If the later cache could override the previous data, and no memory is
waste, then this is OK

Thanks
Chang


Weichen Xu  于2019年11月25日周一 上午11:52写道:

> Rdd id is immutable and when rdd object created, the rdd id is generated.
> So why there is race condition in "rdd id" ?
>
> On Mon, Nov 25, 2019 at 11:31 AM Chang Chen  wrote:
>
>> I am wonder the concurrent semantics for reason about the correctness. If
>> the two query simultaneously run the DAGs which use the same cached
>> DF\RDD,but before cache data actually happen, what will happen?
>>
>> By looking into code a litter, I suspect they have different BlockID for
>> same Dataset which is unexpected behavior, but there is no race condition.
>>
>> However RDD id is not lazy, so there is race condition.
>>
>> Thanks
>> Chang
>>
>>
>> Weichen Xu  于2019年11月12日周二 下午1:22写道:
>>
>>> Hi Chang,
>>>
>>> RDD/Dataframe is immutable and lazy computed. They are thread safe.
>>>
>>> Thanks!
>>>
>>> On Tue, Nov 12, 2019 at 12:31 PM Chang Chen 
>>> wrote:
>>>
 Hi all

 I meet a case where I need cache a source RDD, and then create
 different DataFrame from it in different threads to accelerate query.

 I know that SparkSession is thread safe(
 https://issues.apache.org/jira/browse/SPARK-15135), but i am not sure
 whether RDD  is thread safe or not

 Thanks

>>>


Re: Is RDD thread safe?

2019-11-24 Thread Weichen Xu
Rdd id is immutable and when rdd object created, the rdd id is generated.
So why there is race condition in "rdd id" ?

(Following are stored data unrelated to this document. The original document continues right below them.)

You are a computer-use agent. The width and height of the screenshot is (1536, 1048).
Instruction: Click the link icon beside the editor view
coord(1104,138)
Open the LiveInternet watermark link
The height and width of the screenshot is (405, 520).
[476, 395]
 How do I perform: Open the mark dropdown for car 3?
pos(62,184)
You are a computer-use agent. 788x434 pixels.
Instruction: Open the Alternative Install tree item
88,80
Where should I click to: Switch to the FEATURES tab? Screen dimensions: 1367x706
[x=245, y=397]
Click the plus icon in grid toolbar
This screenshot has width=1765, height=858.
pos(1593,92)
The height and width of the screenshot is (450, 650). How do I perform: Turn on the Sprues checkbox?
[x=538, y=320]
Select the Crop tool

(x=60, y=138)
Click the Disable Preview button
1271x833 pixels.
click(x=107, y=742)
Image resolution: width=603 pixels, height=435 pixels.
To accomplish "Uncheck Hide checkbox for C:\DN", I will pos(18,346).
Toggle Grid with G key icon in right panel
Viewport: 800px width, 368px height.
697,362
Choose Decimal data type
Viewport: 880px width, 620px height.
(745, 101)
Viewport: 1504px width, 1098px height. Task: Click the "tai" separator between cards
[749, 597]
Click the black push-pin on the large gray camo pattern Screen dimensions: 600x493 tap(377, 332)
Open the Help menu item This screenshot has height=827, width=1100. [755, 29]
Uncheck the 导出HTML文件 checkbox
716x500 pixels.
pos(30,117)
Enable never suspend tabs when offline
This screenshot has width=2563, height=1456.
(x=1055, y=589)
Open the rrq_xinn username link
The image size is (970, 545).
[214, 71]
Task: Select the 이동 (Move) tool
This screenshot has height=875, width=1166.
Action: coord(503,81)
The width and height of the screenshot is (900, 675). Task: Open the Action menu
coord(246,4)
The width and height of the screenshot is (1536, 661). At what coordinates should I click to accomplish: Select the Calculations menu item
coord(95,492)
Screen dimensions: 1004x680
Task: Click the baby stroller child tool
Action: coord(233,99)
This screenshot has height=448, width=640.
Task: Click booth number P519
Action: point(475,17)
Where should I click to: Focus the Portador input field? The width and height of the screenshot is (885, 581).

On Mon, Nov 25, 2019 at 11:31 AM Chang Chen  wrote:

> I am wonder the concurrent semantics for reason about the correctness. If
> the two query simultaneously run the DAGs which use the same cached
> DF\RDD,but before cache data actually happen, what will happen?
>
> By looking into code a litter, I suspect they have different BlockID for
> same Dataset which is unexpected behavior, but there is no race condition.
>
> However RDD id is not lazy, so there is race condition.
>
> Thanks
> Chang
>
>
> Weichen Xu  于2019年11月12日周二 下午1:22写道:
>
>> Hi Chang,
>>
>> RDD/Dataframe is immutable and lazy computed. They are thread safe.
>>
>> Thanks!
>>
>> On Tue, Nov 12, 2019 at 12:31 PM Chang Chen  wrote:
>>
>>> Hi all
>>>
>>> I meet a case where I need cache a source RDD, and then create different
>>> DataFrame from it in different threads to accelerate query.
>>>
>>> I know that SparkSession is thread safe(
>>> https://issues.apache.org/jira/browse/SPARK-15135), but i am not sure
>>> whether RDD  is thread safe or not
>>>
>>> Thanks
>>>
>>


Re: Is RDD thread safe?

2019-11-24 Thread Chang Chen
I am wonder the concurrent semantics for reason about the correctness. If
the two query simultaneously run the DAGs which use the same cached
DF\RDD,but before cache data actually happen, what will happen?

By looking into code a litter, I suspect they have different BlockID for
same Dataset which is unexpected behavior, but there is no race condition.

However RDD id is not lazy, so there is race condition.

Thanks
Chang


Weichen Xu  于2019年11月12日周二 下午1:22写道:

> Hi Chang,
>
> RDD/Dataframe is immutable and lazy computed. They are thread safe.
>
> Thanks!
>
> On Tue, Nov 12, 2019 at 12:31 PM Chang Chen  wrote:
>
>> Hi all
>>
>> I meet a case where I need cache a source RDD, and then create different
>> DataFrame from it in different threads to accelerate query.
>>
>> I know that SparkSession is thread safe(
>> https://issues.apache.org/jira/browse/SPARK-15135), but i am not sure
>> whether RDD  is thread safe or not
>>
>> Thanks
>>
>